The codebase size and defect count correlation was 71.9%, which indicates that the increase in defect count is largely linear with the growth in number of lines of code. If the increase in complexity leads to more defects, and more frequent defects, then a linear correlation ought to be much lower than the nearly 72% figure. This appears to indicate that writing 1,000 additional lines of code to be added to a large codebase (say, over 1 million lines) is no more difficult or error prone than writing 1,000 lines of code to be added to a small codebase.
This finding has the potential benefit of alleviating a concern about software development. It has been speculated that software applications will become so large that they will become literally unmanageable.

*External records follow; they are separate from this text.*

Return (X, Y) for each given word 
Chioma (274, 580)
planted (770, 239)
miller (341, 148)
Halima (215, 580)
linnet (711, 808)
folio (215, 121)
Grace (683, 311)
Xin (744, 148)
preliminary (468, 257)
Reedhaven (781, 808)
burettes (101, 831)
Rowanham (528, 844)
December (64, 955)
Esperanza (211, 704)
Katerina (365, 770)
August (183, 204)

While there may be other aspects and limitations to the management of large projects, there does not appear to be an upper limit on project size causing defects to be created at an unmanageable rate.
Comparisons are made in the report between codebase size and the calculated complexity metrics for each codebase. Cyclomatic complexity is an algorithm for measuring the number of independent paths through a piece of source code. The total cyclomatic complexity of an application was found to correlate almost 92% to the number of lines of code in an application. This implies that calculating the complexity metric for a codebase may tell you more about how much code you have than about its complexity. Figure 3 shows the correlation between complexity and lines of code.
Figure 3: Cyclomatic Complexity and Lines of Code
Since the complexity metric is so strongly related to codebase size, it may be important to double-check one's assumptions about the meaning of complexity metrics and determine whether the way in which they are being used is appropriate, given the information they convey.
When discussing the results of the report, there is a common desire to draw comparisons between open source code quality and commercial source code quality. While this issue is addressed in the report, it is not answered. The lack of availability of a wide sample set of commercial source code may make it impossible to ever perform an analysis similar to that done for open source code in the released document.
The report also includes information about the rate of false positives identified in the analysis by developers looking at the results for their codebases. The false positive rate is an important metric for any static analysis tool, because some portion of the analysis is constrained by information that will only be available at runtime. Any tool performing static analysis will identify some issues that cannot happen at runtime, and will fail to identify some issues that can. The critical factor is the degree to which a tool identifies code defects that are valuable to resolve, while not reporting so many false issues that developers become frustrated with the inaccuracy of the tool. To date, developers have identified only 13.32% of the results in the Scan project as false positives.
Finally, the report concludes with appendices covering the specific statistical methods applied to the data, and additional details about the consequences of the various types of defects identified in the code that was examined.
It is expected that feedback from readers of the report will drive deeper investigations into the available data, which may uncover further interesting trends in the nature of software development.
Coverity intends to issue updated reports on an annual basis, comparing year-over-year trends, and overall progress by the projects involved in the Scan. As updated tools are made available to the open source developers, the results will include new defect types and changes in the overall distribution of defect type frequencies.